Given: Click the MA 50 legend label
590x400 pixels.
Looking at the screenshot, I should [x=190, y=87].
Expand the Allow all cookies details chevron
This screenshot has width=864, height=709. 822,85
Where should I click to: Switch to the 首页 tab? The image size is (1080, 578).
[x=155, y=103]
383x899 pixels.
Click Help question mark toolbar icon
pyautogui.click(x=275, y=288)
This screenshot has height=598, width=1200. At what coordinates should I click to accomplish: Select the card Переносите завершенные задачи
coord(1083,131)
· · · · · · ·
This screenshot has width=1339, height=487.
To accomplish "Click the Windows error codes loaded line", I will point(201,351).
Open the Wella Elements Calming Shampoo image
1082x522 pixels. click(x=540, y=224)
· · · · · · ·
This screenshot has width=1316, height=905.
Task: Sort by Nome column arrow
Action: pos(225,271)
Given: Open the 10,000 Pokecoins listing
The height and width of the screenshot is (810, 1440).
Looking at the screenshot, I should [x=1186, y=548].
· · · · · · ·
### TASK DIRECTIONS
Wherever the string "Given" appears in the entries above, list that line.

### EXPECTED ANSWER
Given: Click the MA 50 legend label
Given: Open the 10,000 Pokecoins listing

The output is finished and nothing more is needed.